Melanoma Rate Declines in Younger Individuals
In the general U.S. population, melanoma rates are increasing, according to a paper published Nov. 13 in JAMA Dermatology. But between 2006 and 2015, incidence of this skin cancer fell in adolescents and young adults diagnosed between the ages of 10 and 29. The researchers used data from the U.S. Cancer Statistics National Program of Cancer Registries, which does not track sun exposure and indoor tanning. However, the researchers note that in the late 1990s and 2000s, public health campaigns in the U.S. encouraged sun safety behaviors and that data indicate that sunscreen use increased. “One potential explanation is that sun protection during younger years is especially beneficial and thus should be one key focus of public health efforts,” the authors write.
The Many Choices That Follow a Cancer Diagnosis
Alexandra Glorioso is a health care reporter. Her father is a scientist and her sister is a doctor. But she still felt unprepared for the deluge of decisions that confronted her after she was diagnosed with stage II breast cancer at age 31 in 2018. In an article published Nov. 10 in Politico, Glorioso walks readers through six decisions she had to make: whether to join a clinical trial, which one to join, where to get treatment, whether to use cooling caps to try to keep her hair through chemotherapy, whether to get a lumpectomy or mastectomy, and which measures to take to preserve her fertility. She says that making the decisions forced her to consider her life goals. “But having to make so many decisions about my treatment program also opened my eyes to how disparate and overwhelming the health care system is and how intimidating it is to patients,” she writes.
Hospitals Sue Patients For Medical Bills
As more people enroll in high-deductible insurance plans, which require patients to pay for the cost of health care until a certain deductible is met, some hospitals are bringing patients to court to pay what they owe, according to an article published Nov. 8 in the New York Times. The lawsuits typically end in the hospitals’ favor, with the patients’ wages often being garnished to pay the hospitals, the article finds. “There’s been an assumption that if you have insurance, you have the ability to pay,” James McHugh, a managing director at the health consulting firm Navigant, told the New York Times. “But that’s not necessarily true anymore. There is this whole new bucket of patient debt, and hospitals aren’t sure how to deal with it.”

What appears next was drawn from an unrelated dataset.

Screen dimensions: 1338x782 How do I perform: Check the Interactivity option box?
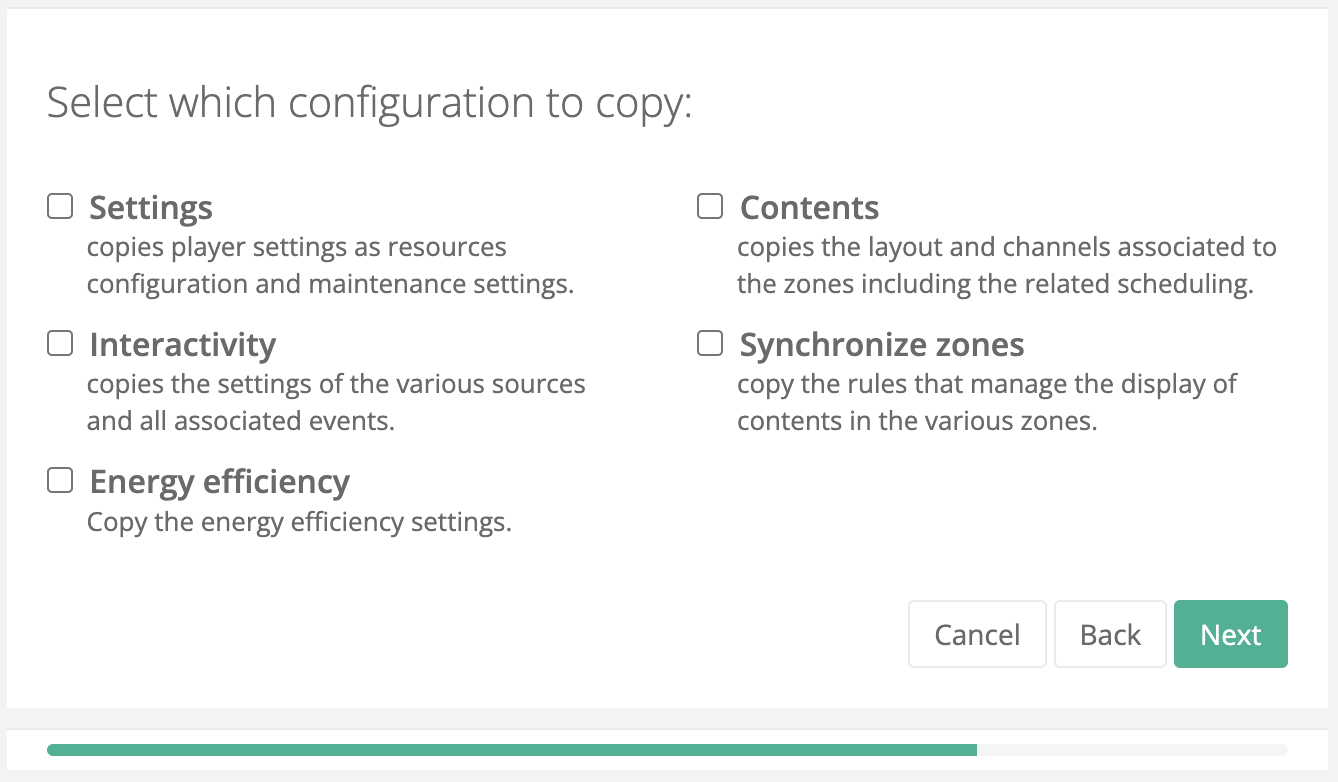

On Keeping Cancer a Secret
Allison Hirschlag’s mother was diagnosed with breast cancer when Hirschlag was a teenager, but she waited a year to tell her daughter. “I was angry, hurt and shaken. I felt like an afterthought. I wondered if my mom thought I was this fragile child who couldn’t handle anything critical even though I was 16,” Hirschlag writes in an article published Nov. 9 in the Washington Post. For the story, Hirschlag interviews other people whose parents kept a medical diagnosis a secret. This course of action can ultimately lead to more harm than being open, she argues.
New Data on Surgery in Recurrent Ovarian Cancer
Patients whose ovarian cancer responds to platinum-based chemotherapy and later recurs often receive surgery before being given more chemotherapy. But surgery is likely not beneficial, according to results of a randomized trial published Nov. 14 in the New England Journal of Medicine. Patients who received a combination of chemotherapy and surgery did not live significantly longer than those who received just chemotherapy. “Surgical cytoreduction is recognized as a key component of frontline treatment for primary ovarian cancer, but its role in recurrent disease, while touted as beneficial, had not been formally tested,” says lead investigator Robert L. Coleman of the University of Texas MD Anderson Cancer Center in Houston in a press release. “This research is the first randomized clinical trial conducted in this setting and shows that secondary surgery does not benefit these patients.”